The study was drafted for the city’s Community Redevelopment Agency to identify the potential effect of a plan to nearly double the life of a redevelopment project in North Hollywood.
The extension would allow the CRA to help build 1.3 million square feet of office space, 200,000 square feet of retail, 218 hotel rooms and more than 500 houses and apartments. It would also extend the CRA’s power to use eminent domain proceedings to acquire property and lift a limit on the amount of taxes the agency can spend for improvements.
The 740-acre redevelopment area is generally bounded by Tujunga and Camellia avenues on the west, Hatteras Street on the north, Cahuenga Boulevard and Vineland Avenue on the east and the Ventura Freeway on the south.
The redevelopment plan was initially adopted in February, 1979, and was intended to revitalize a blighted and deteriorating community. It has since helped to build 865 new houses and apartments, create 399,000 square feet of commercial space and rehabilitate 801 residences.
Don Spivack, CRA’s director of operations, said the project’s original goals have not been met, in part because the passage of Proposition 13 reduced the amount of money the CRA could use. But it was also delayed, he said, because of the slowdown in the economy.
A public hearing on the environmental report was cut short Thursday after North Hollywood residents asked that the city give them 45 days to study the report. A new public hearing was scheduled for Jan. 27 in North Hollywood. A site and time have not been determined.
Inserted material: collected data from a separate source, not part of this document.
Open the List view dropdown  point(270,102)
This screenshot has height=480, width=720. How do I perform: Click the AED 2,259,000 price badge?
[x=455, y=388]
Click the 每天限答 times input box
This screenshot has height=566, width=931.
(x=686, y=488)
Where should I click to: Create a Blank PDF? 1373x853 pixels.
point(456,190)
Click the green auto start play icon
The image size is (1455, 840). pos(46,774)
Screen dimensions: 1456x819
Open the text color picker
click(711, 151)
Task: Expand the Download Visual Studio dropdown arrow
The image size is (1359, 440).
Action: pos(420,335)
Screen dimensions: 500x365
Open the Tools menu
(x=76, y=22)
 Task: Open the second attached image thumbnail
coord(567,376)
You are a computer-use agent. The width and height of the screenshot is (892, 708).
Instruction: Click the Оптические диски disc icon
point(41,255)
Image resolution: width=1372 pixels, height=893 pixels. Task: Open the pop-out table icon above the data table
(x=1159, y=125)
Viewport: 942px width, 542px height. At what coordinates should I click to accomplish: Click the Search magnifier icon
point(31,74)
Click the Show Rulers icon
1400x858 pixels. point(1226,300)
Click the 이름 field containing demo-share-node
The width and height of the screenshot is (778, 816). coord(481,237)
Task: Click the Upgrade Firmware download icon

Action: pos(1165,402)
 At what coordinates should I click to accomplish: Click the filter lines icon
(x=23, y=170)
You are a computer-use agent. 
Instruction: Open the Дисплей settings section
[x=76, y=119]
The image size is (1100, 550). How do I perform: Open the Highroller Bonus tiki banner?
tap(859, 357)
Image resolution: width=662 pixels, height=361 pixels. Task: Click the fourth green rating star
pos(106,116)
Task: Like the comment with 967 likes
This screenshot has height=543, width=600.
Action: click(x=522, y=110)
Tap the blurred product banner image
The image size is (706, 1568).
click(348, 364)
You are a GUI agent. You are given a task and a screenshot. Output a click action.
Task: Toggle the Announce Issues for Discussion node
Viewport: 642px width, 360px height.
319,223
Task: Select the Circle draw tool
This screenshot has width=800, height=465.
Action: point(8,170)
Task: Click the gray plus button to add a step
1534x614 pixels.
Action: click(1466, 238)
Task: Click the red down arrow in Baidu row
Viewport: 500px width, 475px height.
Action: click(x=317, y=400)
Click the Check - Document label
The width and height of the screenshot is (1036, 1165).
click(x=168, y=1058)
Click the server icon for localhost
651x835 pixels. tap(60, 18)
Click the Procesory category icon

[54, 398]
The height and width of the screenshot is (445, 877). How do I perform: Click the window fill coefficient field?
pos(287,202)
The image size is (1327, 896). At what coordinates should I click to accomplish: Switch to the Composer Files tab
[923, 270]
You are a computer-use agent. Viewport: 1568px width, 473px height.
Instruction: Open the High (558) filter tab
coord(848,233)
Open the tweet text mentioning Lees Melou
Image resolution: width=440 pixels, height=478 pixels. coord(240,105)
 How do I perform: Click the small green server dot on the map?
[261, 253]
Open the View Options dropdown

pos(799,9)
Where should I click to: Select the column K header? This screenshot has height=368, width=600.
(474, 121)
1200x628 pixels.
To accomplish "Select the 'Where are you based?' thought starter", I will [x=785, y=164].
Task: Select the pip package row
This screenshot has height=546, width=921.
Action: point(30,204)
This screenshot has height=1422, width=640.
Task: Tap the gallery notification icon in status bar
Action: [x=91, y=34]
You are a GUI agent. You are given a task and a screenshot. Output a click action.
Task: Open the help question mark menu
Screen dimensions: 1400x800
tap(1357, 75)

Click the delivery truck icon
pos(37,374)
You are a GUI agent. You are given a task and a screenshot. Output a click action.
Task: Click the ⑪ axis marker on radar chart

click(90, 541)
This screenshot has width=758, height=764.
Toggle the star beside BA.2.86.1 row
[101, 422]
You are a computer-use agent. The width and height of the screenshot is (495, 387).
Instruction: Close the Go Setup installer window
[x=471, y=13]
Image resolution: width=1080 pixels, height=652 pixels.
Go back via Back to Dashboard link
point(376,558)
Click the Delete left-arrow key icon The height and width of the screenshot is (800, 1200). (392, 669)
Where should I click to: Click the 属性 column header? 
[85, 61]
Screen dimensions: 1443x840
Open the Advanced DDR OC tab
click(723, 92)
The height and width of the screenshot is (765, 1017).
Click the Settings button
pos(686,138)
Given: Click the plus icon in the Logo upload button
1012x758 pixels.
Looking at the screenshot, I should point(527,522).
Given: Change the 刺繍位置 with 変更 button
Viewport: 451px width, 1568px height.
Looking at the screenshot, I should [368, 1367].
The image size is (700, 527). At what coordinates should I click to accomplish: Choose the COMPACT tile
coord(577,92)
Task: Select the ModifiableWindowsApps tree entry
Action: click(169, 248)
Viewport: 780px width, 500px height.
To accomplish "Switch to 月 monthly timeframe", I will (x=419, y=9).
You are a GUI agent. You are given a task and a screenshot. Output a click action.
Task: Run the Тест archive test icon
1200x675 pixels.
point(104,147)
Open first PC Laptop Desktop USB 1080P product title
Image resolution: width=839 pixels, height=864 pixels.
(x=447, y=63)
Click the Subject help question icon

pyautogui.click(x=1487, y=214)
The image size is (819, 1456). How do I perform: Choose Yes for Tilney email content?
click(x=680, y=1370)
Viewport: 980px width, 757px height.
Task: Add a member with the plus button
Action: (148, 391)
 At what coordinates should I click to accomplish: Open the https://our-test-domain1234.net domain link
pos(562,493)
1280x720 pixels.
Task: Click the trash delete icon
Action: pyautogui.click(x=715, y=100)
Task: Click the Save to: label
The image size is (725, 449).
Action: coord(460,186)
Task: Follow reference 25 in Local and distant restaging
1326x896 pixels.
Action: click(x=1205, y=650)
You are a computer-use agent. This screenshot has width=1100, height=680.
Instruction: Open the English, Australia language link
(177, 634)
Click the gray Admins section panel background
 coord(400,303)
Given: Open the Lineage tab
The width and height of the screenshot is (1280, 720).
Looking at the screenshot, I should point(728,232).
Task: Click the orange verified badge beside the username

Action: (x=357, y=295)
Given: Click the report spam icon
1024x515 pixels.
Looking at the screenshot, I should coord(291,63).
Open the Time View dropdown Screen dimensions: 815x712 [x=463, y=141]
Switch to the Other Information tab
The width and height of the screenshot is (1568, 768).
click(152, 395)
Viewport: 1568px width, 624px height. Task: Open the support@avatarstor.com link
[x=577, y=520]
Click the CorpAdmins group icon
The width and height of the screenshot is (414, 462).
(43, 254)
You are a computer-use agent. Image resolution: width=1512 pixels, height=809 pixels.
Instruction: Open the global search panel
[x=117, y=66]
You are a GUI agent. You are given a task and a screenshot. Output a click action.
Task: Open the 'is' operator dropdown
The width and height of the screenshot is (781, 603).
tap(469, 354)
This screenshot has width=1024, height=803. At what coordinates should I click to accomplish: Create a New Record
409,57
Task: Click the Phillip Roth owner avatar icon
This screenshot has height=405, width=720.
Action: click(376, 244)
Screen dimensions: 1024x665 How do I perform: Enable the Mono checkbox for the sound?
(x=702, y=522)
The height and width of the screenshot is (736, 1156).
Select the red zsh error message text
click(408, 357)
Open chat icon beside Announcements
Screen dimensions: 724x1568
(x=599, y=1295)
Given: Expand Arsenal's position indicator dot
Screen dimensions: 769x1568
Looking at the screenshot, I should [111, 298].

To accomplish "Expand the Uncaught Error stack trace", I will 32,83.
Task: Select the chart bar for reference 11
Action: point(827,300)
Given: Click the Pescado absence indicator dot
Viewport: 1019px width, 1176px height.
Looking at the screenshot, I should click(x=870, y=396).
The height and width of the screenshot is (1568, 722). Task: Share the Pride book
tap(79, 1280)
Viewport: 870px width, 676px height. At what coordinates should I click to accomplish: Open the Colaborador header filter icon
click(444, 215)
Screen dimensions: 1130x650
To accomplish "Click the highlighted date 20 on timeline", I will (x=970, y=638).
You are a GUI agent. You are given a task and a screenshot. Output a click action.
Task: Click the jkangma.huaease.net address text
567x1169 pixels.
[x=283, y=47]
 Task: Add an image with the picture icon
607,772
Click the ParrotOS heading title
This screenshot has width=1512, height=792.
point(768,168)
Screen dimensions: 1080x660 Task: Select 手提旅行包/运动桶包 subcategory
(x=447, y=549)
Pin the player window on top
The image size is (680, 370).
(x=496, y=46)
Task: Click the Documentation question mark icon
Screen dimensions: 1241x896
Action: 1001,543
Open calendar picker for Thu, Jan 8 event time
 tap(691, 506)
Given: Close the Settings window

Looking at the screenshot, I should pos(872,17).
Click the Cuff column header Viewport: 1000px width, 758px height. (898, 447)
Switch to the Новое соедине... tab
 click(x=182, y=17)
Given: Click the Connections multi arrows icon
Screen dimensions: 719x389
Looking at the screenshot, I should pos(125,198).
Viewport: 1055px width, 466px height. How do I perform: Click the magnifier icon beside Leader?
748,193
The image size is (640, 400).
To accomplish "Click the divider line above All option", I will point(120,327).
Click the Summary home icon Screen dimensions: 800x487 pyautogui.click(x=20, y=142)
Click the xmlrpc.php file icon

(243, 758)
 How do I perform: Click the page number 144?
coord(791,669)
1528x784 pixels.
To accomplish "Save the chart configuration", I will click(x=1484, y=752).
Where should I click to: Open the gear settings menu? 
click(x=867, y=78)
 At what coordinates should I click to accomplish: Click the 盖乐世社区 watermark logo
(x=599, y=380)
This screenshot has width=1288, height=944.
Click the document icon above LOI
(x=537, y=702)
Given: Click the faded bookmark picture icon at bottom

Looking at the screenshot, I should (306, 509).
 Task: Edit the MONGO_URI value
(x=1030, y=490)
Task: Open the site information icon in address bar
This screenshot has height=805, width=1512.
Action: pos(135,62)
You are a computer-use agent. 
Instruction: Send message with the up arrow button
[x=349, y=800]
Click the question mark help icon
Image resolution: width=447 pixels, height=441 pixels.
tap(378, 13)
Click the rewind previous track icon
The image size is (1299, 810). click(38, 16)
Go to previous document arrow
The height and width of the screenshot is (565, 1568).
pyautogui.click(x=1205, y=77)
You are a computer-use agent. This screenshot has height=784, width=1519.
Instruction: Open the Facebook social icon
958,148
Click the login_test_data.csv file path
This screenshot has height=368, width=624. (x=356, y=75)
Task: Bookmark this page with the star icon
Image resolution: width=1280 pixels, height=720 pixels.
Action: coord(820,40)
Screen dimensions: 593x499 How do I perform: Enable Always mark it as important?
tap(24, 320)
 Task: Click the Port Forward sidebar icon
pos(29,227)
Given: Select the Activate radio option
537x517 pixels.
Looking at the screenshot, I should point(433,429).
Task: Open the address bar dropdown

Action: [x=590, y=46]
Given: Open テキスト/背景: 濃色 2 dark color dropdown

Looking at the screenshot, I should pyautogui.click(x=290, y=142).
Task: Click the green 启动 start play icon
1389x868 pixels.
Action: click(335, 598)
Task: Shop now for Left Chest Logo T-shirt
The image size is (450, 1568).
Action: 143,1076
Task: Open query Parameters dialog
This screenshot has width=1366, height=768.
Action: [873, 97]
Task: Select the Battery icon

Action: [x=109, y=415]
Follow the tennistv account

Mildred Weller, a North Hollywood property owner and member of a CRA advisory group, said in an interview after the meeting that the environmental report is flawed. She said the plan calls for increasing residential and commercial density but does not provide increased police and fire safety.
She also criticized the extension because she said it will make the traffic problem worse. “We haven’t reached the development that the CRA wants, but right now traffic is a disaster,” she said. “That’s ludicrous.”
The study said the project extension would add about 21,000 daily vehicle trips. This would require widening several streets and adding turn lanes at several intersections, the study said.
The study, however, also said the project would add 4,818 permanent jobs, or a .83% increase in jobs in the area, ranging from “lower-paid office reception and clerical workers to highly paid executives.”
Before the project extension can be approved, the study must be adopted by the CRA Board of Commissioners and the Los Angeles City Council.